## Begin Text excerpt
The same tools that let us easily manipulate complex data structures in Scala are readily available for XML processing. As a readable alternative to XSLT, Scala’s XML library makes reading and parsing XML a breeze. It also gives us equally powerful tools for writing XML, which we’ll explore in the next section.

Writing XML

While some languages construct XML through complex object serialization mechanisms, Scala’s support for XML literals makes writing XML far simpler. Essentially, when you want XML, just write XML. To interpolate variables and expressions, escape out to Scala with curly braces, as we did in the pattern matching examples above.

scala> var name = "Bob"
name: java.lang.String = Bob

scala> val bobXML =
     | <person>
     |   <name>{name}</name>
     | </person>
bobXML: scala.xml.Elem =
<person>
  <name>Bob</name>
</person>

As we can see, the name variable was substituted when we constructed the XML document assigned to bobXML. That evaluation only occurs once; were name subsequently redefined, the <name> element of bobXML would still contain the string "Bob".

A Real-World Example

For a more complete example, let’s say we’re designing that favorite latter-day “hello world”, a blogging system. We’ll start with a class to represent an Atom-friendly blog post.

// code-examples/XML/writing/post.scala

import java.text.SimpleDateFormat
import java.util.Date

class Post(val title: String, val body: String, val updated: Date) {
  lazy val dashedDate = {
    val dashed = new SimpleDateFormat("yy-MM-dd")
    dashed.format(updated)
  }

  lazy val atomDate = {
    val rfc3339 = new SimpleDateFormat("yyyy-MM-dd'T'h:m:ss'-05:00'")
## End Text excerpt
Required task:
Print the part of the Scala XML text from "A Real-World Example" to "Atom-friendly blog post.", copied word for word.
## Begin Material
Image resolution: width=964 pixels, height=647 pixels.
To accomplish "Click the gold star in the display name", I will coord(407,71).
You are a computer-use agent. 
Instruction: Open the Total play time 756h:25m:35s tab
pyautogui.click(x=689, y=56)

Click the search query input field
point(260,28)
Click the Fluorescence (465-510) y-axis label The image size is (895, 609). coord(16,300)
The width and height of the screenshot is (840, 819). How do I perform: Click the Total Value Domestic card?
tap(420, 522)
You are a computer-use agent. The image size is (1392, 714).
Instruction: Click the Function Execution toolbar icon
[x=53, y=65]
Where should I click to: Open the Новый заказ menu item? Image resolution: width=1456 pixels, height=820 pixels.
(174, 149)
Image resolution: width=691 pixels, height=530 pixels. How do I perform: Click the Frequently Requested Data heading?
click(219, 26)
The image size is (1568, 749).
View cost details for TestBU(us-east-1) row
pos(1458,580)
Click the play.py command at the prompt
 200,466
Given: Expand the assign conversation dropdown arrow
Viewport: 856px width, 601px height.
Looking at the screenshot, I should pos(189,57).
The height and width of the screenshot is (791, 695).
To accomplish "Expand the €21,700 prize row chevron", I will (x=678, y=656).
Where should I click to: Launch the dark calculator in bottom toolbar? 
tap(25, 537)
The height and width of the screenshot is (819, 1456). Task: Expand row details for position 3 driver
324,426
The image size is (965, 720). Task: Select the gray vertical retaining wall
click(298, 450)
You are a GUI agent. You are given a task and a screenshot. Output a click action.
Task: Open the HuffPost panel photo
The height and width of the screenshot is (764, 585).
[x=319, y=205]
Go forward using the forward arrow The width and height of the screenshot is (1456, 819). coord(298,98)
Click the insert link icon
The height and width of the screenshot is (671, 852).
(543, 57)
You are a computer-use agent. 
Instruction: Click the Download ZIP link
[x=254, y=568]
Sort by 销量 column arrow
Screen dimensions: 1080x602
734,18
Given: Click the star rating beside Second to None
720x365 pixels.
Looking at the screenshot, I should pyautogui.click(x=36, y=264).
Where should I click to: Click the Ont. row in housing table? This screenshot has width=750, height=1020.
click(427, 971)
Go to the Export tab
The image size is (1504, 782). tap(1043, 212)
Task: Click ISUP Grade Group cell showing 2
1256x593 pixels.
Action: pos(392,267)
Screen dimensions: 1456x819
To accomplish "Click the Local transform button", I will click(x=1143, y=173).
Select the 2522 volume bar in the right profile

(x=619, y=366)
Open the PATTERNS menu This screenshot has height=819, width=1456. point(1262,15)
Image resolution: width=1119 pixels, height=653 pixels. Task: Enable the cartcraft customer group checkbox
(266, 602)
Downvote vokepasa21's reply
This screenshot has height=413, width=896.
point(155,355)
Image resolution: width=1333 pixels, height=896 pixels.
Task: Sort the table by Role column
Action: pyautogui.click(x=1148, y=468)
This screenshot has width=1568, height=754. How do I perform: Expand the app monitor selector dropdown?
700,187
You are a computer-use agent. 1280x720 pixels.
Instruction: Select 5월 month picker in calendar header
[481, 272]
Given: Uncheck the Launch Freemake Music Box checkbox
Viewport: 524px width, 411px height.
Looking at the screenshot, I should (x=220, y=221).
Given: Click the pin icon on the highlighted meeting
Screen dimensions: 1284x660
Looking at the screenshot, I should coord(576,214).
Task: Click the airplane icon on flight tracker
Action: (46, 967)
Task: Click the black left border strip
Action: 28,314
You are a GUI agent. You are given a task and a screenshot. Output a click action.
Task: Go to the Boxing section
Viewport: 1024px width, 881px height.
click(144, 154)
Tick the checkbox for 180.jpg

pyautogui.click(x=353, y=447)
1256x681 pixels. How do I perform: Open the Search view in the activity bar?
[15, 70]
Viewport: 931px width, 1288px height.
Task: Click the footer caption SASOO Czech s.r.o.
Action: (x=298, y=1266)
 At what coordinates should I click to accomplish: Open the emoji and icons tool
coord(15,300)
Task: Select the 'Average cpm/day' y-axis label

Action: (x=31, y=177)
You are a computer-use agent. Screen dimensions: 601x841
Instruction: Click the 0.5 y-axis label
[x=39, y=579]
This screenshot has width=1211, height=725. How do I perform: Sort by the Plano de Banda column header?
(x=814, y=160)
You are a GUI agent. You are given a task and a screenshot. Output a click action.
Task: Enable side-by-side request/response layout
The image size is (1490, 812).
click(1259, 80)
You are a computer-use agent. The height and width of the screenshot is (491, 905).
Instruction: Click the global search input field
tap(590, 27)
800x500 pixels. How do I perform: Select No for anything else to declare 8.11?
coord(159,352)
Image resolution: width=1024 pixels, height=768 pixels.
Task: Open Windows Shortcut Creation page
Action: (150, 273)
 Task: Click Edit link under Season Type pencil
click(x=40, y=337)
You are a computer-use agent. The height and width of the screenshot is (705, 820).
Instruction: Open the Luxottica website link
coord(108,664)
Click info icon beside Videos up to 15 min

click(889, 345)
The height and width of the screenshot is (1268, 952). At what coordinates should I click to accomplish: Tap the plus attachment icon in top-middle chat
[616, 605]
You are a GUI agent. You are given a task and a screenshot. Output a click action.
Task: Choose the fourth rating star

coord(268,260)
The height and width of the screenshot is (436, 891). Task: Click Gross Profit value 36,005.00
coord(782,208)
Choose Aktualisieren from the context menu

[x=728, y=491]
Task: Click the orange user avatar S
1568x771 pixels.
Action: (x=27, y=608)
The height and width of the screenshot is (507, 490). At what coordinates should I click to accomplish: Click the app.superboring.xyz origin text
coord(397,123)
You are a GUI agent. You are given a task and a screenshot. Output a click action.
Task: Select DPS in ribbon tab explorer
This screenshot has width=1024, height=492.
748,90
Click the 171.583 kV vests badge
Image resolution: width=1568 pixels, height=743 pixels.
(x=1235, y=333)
## End Material
Worked answer:
A Real-World Example

For a more complete example, let’s say we’re designing that favorite latter-day “hello world”, a blogging system. We’ll start with a class to represent an Atom-friendly blog post.